An article that surfaced on the Lobsters AI scene — 0xkato.xyz — has attracted an unusual amount of attention over the past few days. The title is almost provocatively simple: How LLMs Actually Work. But the comment section is the reason we're taking note of this now.
Because the energy in the comments isn't just "ooh, interesting intro to transformers." What people are actually discussing is what isn't transformers — and why that might matter.
The quantity and quality of discussion around RNN variants — namely Long Short-Term Memory (LSTM) and Gated Recurrent Units (GRU) — is noticeably higher than you'd expect from an "introductory article." It seems many practitioners are tired of reading about GPT architecture for the twelfth time, and would rather talk about what's actually running in embedded systems, on edge hardware, and in real-time applications where transformers are too slow and too heavy.
This isn't an academic debate. The embedded AI market — estimated at nearly 20 billion dollars — runs almost entirely on RNN-based architectures like GRU and LSTM, not on the large transformer models we hear about in the mainstream. GRUs are especially popular because they are faster to train and easier to tune than LSTMs, and they perform just as well on short to medium-length sequences.

What's interesting about this wave of engagement is the timing. In parallel, we're seeing State-Space Models (SSMs) like Mamba beginning to attract more serious attention as a third alternative — neither traditional RNN nor full transformer. The conversation on Lobsters suggests that a number of developers are in the process of reconsidering architecture choices they took for granted two years ago.
Of course, this is an early signal from community sources, not a peer-reviewed study. Lobsters is a relatively niche network for technically oriented developers, and comment sections are not representative of the industry as a whole. But exactly this type of conversation has previously been a precursor to shifts in what people actually build.
Worth watching to see whether this energy around non-transformer architectures starts appearing on r/LocalLLaMA and Hacker News over the coming weeks.

WHAT THE EXERCISE ASKS: Copy everything from "This isn't an" down to "two years ago." in the article on how LLMs work, changing "third alternative" to "third option". Rely only on the article about how LLMs work when handling the material.

DATA PROVIDED:
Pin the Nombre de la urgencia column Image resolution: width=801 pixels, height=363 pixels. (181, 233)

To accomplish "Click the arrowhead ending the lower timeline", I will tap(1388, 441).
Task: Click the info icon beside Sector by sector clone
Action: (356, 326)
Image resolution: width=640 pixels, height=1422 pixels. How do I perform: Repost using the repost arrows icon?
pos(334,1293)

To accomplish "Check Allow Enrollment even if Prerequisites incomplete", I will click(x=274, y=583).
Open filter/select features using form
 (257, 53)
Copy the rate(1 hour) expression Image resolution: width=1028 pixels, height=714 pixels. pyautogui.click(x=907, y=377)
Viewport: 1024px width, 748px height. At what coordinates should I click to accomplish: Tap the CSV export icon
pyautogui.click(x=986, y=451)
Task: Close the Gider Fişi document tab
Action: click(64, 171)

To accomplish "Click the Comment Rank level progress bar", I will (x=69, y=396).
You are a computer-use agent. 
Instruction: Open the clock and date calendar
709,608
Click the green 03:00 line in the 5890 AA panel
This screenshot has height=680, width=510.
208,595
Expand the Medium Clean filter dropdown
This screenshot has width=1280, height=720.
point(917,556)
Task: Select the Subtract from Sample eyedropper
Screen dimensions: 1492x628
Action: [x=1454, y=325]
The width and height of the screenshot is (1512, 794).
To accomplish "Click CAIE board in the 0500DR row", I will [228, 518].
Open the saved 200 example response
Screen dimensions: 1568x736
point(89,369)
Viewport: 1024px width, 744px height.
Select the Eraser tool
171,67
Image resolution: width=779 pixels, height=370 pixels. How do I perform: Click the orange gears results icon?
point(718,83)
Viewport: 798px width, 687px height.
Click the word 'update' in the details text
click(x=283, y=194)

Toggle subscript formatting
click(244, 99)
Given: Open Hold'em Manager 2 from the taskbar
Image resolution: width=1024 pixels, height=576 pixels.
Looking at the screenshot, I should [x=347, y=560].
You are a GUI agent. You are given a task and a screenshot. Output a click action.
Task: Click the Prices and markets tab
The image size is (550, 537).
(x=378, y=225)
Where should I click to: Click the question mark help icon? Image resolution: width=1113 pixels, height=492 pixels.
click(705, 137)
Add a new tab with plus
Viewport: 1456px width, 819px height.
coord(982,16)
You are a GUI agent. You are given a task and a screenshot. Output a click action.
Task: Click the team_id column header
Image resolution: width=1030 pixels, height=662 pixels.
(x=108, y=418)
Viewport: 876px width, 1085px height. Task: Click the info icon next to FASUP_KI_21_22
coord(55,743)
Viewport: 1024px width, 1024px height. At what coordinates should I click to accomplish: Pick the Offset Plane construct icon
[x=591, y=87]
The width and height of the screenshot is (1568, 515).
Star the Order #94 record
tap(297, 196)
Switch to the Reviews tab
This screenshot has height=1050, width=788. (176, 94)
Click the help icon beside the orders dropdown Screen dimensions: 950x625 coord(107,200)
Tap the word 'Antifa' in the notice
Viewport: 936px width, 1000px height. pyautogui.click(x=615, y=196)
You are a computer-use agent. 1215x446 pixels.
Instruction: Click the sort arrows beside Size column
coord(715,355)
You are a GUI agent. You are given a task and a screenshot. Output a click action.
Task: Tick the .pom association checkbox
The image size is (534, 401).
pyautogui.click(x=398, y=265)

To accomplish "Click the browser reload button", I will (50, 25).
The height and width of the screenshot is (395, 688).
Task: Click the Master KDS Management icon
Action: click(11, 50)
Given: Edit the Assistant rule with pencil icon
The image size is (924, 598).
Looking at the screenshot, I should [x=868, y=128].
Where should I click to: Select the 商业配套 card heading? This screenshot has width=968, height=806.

OUTPUT OF THE EXERCISE:
This isn't an academic debate. The embedded AI market — estimated at nearly 20 billion dollars — runs almost entirely on RNN-based architectures like GRU and LSTM, not on the large transformer models we hear about in the mainstream. GRUs are especially popular because they are faster to train and easier to tune than LSTMs, and they perform just as well on short to medium-length sequences.

What's interesting about this wave of engagement is the timing. In parallel, we're seeing State-Space Models (SSMs) like Mamba beginning to attract more serious attention as a third option — neither traditional RNN nor full transformer. The conversation on Lobsters suggests that a number of developers are in the process of reconsidering architecture choices they took for granted two years ago.